• Stored data

──────

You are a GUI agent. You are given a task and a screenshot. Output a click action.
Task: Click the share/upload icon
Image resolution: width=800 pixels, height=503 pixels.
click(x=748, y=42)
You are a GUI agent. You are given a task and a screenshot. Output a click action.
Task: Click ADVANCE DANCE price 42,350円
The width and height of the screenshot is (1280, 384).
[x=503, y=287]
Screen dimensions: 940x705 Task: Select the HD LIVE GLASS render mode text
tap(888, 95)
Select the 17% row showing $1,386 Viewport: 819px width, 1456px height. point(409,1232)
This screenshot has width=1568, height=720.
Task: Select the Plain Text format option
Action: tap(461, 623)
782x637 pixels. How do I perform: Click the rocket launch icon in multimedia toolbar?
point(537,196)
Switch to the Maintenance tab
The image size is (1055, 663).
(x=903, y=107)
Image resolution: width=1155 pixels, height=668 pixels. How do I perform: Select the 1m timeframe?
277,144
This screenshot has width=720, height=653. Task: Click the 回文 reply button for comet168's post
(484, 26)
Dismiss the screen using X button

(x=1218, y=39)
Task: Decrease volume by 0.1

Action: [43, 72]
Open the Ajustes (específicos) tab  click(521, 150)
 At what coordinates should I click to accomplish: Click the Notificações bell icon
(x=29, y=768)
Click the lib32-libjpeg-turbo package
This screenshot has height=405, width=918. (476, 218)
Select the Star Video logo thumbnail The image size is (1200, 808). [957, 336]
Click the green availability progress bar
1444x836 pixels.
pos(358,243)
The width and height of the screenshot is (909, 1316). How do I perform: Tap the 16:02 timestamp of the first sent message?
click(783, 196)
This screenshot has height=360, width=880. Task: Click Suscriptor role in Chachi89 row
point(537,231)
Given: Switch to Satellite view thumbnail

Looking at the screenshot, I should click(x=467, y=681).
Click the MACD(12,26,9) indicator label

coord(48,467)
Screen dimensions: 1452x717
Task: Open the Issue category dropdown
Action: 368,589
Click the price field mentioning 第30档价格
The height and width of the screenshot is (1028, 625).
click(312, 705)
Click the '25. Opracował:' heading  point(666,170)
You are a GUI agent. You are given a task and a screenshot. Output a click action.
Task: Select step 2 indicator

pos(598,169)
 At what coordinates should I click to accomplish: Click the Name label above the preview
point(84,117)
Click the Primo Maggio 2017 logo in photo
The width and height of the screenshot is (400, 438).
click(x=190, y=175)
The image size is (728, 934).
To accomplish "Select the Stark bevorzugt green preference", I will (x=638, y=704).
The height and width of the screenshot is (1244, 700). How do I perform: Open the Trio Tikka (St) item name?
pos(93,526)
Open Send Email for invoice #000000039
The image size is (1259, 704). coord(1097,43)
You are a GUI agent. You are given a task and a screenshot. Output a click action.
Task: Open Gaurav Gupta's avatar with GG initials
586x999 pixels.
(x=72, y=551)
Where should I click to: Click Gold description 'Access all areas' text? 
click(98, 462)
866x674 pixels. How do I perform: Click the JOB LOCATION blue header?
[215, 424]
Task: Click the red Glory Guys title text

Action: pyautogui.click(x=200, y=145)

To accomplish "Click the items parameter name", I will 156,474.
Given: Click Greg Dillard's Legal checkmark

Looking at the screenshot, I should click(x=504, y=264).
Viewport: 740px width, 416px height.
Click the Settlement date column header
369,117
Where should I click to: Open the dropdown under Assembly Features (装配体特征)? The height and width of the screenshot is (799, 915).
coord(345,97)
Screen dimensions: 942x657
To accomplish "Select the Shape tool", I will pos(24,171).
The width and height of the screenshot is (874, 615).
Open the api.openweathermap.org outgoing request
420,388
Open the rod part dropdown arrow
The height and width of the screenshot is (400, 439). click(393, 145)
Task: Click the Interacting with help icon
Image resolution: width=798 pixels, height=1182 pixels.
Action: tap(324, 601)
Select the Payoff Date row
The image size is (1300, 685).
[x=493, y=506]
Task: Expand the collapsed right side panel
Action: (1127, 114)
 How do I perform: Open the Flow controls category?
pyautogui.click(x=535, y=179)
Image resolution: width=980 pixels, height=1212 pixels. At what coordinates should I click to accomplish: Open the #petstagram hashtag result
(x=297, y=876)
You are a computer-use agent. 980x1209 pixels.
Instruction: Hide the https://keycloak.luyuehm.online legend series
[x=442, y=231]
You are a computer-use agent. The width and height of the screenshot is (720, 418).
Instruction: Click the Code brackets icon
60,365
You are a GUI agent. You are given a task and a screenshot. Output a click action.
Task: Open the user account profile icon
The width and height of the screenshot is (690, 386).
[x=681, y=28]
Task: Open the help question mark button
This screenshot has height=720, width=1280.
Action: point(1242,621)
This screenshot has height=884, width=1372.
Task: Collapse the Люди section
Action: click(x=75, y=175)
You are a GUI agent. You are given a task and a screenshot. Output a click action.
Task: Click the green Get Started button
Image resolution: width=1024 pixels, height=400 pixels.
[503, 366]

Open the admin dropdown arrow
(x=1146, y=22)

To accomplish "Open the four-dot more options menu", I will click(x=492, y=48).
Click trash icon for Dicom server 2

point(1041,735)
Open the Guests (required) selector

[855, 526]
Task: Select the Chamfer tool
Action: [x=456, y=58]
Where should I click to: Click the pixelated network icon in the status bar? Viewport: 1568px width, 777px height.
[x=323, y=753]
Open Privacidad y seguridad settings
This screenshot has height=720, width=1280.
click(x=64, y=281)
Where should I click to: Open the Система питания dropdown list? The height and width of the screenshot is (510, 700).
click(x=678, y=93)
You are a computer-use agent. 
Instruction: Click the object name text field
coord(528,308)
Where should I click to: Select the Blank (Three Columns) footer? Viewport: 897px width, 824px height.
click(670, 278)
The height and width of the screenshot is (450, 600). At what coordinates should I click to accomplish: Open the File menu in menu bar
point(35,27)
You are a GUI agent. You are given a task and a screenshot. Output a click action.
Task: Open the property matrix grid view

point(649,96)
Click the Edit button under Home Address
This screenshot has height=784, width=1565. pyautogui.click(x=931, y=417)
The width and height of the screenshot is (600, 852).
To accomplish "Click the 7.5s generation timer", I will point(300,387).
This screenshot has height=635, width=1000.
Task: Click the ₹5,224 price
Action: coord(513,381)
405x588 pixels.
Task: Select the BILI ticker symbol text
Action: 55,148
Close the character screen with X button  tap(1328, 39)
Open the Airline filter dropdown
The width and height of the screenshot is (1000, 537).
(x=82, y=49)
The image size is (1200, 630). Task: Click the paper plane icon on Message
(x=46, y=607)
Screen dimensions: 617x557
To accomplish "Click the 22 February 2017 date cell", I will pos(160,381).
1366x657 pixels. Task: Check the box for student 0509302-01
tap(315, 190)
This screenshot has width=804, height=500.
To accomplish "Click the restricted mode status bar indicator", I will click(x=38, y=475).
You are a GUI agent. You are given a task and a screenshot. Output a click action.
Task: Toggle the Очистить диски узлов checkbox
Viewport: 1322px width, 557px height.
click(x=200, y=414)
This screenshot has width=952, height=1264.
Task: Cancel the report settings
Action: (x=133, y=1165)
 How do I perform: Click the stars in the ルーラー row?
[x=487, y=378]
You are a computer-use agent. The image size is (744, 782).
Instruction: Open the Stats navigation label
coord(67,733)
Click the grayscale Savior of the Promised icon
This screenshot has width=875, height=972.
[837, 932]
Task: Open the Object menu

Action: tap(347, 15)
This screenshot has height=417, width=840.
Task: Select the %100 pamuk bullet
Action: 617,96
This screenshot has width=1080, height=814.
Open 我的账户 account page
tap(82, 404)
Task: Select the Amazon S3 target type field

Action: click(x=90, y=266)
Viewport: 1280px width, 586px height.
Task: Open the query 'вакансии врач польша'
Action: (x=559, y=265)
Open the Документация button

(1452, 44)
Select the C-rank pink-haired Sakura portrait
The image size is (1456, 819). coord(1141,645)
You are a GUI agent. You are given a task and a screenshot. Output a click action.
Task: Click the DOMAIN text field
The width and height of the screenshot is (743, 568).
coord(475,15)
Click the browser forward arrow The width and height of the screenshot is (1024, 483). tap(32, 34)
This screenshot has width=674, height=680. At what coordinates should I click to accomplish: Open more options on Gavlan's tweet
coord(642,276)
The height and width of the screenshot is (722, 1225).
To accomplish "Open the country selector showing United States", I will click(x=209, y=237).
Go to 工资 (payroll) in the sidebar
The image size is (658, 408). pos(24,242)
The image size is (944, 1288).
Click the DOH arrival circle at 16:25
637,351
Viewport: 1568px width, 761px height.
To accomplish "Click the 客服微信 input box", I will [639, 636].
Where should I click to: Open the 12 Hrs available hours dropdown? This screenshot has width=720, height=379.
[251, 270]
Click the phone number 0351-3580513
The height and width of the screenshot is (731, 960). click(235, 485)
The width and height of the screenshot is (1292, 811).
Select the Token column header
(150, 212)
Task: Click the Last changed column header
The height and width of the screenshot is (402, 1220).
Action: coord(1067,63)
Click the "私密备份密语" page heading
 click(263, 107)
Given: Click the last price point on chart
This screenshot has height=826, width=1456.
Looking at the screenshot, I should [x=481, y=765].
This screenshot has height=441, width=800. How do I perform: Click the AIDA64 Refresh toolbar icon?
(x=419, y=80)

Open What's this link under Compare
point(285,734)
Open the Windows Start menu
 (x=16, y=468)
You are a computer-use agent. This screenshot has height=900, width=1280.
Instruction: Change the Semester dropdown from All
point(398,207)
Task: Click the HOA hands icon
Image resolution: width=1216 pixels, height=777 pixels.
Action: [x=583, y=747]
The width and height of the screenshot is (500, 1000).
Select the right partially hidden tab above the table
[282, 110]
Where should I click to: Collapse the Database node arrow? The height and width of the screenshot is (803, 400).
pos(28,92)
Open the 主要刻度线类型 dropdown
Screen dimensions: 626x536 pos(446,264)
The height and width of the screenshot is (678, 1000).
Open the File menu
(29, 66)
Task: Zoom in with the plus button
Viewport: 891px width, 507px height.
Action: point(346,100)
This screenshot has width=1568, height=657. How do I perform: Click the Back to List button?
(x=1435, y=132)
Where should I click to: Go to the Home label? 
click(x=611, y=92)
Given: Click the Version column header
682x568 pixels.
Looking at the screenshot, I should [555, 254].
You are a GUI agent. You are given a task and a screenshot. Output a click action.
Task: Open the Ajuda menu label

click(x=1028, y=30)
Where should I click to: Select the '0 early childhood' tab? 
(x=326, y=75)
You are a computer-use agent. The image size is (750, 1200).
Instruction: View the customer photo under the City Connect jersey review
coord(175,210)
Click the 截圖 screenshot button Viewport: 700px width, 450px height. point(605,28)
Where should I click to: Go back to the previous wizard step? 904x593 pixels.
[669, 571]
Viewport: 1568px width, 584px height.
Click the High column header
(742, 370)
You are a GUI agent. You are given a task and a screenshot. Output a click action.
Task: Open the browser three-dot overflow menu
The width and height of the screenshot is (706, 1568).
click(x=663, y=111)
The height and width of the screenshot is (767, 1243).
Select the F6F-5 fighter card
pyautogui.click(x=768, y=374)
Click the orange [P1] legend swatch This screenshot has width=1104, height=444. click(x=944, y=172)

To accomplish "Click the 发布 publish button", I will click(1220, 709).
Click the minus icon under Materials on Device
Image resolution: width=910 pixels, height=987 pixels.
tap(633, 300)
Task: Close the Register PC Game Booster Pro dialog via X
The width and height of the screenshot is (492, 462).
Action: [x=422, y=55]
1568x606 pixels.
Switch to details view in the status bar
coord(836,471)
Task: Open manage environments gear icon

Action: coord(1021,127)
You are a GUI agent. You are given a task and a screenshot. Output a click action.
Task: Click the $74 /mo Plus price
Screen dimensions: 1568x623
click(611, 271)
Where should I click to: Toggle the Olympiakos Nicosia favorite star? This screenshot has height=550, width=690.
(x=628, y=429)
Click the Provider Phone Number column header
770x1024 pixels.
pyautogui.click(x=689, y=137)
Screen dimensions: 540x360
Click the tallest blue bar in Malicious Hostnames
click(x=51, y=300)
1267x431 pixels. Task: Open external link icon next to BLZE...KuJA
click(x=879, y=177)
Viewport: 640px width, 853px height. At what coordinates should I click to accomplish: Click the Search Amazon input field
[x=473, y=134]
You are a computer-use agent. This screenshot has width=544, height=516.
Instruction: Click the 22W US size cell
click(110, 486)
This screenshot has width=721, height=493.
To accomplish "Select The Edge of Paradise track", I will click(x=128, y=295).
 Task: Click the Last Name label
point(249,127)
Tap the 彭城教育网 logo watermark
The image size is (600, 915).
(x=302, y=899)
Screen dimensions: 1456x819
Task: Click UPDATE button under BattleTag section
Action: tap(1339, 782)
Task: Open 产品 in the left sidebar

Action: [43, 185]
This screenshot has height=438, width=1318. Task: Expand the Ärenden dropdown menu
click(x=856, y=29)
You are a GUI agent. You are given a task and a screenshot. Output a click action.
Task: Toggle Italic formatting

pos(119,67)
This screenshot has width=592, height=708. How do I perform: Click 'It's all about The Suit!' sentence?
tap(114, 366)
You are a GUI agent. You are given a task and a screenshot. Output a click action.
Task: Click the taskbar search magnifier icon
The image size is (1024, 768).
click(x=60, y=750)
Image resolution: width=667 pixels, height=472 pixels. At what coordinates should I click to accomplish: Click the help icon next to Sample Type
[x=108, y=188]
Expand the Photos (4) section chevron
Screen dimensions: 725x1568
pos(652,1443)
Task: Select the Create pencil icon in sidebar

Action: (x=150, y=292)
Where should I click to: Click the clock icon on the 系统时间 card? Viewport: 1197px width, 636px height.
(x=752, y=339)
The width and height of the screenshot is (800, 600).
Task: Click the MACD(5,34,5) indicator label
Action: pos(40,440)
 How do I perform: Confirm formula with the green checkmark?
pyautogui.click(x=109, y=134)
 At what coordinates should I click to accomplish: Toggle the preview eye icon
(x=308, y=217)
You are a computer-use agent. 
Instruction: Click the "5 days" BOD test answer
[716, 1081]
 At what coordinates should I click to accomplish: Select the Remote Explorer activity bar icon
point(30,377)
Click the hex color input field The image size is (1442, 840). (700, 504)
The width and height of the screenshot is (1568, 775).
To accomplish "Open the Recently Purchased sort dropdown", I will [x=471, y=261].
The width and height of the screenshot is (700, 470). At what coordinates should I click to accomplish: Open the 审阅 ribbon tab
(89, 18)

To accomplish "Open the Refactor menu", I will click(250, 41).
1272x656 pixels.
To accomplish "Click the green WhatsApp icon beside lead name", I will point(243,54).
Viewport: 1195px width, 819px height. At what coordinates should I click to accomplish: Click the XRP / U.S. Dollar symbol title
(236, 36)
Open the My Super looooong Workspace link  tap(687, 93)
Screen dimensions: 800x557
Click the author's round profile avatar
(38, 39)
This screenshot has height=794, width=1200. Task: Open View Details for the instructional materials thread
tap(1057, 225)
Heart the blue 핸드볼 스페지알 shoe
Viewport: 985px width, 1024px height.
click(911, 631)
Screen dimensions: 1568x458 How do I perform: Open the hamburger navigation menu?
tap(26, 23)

──────

• Work instruction
Lines from the start of the entries through the one containing "Task: Click ADVANCE DANCE price 42,350円" are to be set down again exactly, both ends included.

• Task result
You are a GUI agent. You are given a task and a screenshot. Output a click action.
Task: Click the share/upload icon
Image resolution: width=800 pixels, height=503 pixels.
click(x=748, y=42)
You are a GUI agent. You are given a task and a screenshot. Output a click action.
Task: Click ADVANCE DANCE price 42,350円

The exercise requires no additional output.